▸ **Work task**
Could you find every line in the records below that contains the word "agent" and copy it?

*** Material for this task ***

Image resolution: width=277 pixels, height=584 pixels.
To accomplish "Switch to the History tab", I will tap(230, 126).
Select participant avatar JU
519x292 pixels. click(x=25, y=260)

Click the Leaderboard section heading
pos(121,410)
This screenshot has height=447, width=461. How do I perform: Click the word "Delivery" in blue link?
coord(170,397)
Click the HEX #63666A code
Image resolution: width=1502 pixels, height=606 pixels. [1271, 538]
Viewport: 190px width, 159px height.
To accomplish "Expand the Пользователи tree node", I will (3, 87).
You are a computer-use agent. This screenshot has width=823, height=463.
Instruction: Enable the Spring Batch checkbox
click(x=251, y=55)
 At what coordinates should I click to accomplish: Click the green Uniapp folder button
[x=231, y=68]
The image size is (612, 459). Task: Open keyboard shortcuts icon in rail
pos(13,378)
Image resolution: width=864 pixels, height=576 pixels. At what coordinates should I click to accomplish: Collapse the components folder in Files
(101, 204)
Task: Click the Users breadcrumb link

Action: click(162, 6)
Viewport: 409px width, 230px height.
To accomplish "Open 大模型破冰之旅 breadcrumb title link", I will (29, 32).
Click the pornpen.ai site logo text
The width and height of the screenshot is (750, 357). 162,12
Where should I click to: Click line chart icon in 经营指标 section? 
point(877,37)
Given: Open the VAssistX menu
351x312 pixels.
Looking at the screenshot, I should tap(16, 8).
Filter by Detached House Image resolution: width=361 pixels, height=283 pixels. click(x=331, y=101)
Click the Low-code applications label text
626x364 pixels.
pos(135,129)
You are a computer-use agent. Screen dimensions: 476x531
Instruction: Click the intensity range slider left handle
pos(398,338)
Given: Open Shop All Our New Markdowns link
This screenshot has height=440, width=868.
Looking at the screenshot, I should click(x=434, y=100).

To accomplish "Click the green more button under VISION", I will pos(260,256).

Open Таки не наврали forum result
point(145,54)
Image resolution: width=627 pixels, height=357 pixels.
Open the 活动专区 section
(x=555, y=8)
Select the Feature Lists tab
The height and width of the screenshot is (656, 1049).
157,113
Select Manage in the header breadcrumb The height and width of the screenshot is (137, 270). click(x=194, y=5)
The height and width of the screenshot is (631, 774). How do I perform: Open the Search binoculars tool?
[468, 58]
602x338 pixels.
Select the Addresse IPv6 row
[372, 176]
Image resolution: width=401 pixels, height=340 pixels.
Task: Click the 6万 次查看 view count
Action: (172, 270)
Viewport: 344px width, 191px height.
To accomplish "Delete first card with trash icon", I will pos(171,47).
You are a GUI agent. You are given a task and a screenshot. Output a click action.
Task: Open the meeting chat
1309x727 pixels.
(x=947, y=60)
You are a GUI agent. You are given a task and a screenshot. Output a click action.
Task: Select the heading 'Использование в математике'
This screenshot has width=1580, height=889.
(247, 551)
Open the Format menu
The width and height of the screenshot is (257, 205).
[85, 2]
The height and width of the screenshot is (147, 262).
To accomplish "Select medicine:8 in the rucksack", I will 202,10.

*** End of Material for this task ***

▸ **Solution for this exercise**
You are a computer-use agent. This screenshot has width=823, height=463.
You are a computer-use agent. Screen dimensions: 476x531
You are a GUI agent. You are given a task and a screenshot. Output a click action.
You are a GUI agent. You are given a task and a screenshot. Output a click action.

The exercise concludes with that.